Entries on locating words and elements:

- - - - - - -

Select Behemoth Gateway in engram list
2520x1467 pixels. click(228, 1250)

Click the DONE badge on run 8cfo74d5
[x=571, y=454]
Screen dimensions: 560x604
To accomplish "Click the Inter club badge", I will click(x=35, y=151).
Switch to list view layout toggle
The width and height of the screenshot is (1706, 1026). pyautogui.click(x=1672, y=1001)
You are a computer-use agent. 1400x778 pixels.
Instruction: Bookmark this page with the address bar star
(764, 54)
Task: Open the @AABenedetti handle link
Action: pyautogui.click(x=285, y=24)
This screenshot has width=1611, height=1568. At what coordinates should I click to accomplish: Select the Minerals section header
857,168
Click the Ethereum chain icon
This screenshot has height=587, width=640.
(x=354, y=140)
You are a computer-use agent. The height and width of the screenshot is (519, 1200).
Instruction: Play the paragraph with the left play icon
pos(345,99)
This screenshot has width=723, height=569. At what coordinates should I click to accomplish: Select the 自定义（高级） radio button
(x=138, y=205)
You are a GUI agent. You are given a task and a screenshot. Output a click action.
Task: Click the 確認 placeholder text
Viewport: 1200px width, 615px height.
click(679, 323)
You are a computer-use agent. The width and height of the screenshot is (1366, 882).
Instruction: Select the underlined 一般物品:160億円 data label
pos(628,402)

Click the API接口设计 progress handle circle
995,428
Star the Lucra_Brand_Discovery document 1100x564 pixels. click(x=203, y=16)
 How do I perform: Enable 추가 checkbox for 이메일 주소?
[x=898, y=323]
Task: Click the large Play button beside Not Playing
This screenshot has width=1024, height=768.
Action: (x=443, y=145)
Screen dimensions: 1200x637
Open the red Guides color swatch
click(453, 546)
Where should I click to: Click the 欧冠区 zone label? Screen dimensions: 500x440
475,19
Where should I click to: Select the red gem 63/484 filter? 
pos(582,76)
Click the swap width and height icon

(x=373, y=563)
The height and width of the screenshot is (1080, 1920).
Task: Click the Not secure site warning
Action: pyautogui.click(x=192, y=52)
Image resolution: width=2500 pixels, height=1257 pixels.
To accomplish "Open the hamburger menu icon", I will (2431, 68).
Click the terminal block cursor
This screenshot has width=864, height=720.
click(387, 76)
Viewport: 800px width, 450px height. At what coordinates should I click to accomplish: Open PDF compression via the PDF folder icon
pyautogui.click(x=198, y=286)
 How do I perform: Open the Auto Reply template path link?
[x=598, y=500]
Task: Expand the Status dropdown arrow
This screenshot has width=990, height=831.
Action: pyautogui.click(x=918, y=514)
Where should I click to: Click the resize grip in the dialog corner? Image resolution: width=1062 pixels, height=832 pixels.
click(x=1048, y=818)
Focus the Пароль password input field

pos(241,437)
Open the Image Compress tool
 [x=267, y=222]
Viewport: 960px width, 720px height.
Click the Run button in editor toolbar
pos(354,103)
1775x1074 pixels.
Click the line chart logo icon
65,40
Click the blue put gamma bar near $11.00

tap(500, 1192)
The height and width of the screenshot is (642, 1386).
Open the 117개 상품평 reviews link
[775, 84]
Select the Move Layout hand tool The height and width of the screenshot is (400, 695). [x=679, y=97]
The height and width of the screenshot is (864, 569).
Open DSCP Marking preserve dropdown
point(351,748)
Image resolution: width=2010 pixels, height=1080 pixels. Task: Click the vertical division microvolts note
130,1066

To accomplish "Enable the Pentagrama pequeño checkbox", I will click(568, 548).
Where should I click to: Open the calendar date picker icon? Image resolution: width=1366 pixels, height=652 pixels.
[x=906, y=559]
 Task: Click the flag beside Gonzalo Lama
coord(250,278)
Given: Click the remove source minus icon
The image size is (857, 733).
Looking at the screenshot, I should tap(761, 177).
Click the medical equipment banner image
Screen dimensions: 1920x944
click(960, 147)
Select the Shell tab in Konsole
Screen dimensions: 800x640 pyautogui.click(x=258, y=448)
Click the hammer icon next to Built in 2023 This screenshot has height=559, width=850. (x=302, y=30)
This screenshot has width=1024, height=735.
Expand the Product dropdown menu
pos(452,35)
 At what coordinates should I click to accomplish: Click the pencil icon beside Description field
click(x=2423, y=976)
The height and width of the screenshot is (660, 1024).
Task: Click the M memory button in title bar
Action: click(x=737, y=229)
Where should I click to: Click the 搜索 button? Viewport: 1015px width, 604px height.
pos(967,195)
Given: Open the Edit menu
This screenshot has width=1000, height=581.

- - - - - - -

— WRITTEN PROBLEM —
Reproduce verbatim the stretch of the entries from their beginning through the line that contains "will click(x=35, y=151).".

— FULL ANSWER —
Select Behemoth Gateway in engram list
2520x1467 pixels. click(228, 1250)

Click the DONE badge on run 8cfo74d5
[x=571, y=454]
Screen dimensions: 560x604
To accomplish "Click the Inter club badge", I will click(x=35, y=151).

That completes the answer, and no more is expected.